[Start of section]

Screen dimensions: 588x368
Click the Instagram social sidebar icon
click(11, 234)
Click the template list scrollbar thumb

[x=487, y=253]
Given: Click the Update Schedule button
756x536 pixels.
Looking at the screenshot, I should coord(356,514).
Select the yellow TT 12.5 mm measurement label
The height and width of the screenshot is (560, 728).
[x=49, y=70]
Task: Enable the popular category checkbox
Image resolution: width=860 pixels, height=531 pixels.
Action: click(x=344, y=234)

[End of section]
[Start of section]

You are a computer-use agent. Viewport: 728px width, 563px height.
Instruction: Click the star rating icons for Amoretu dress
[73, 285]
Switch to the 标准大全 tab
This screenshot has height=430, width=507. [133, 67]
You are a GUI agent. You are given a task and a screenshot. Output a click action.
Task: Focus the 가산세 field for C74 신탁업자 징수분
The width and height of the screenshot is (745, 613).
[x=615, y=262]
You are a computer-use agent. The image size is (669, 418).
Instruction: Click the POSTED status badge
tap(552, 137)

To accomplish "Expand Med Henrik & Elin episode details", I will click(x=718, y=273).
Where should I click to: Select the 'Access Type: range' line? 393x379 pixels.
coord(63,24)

[End of section]

(Goal of the exercise)
Which lines in the data above hold the string "agent"? Show each one.

(Answer to the exercise)
You are a computer-use agent. Viewport: 728px width, 563px height.
You are a GUI agent. You are given a task and a screenshot. Output a click action.
You are a computer-use agent. The image size is (669, 418).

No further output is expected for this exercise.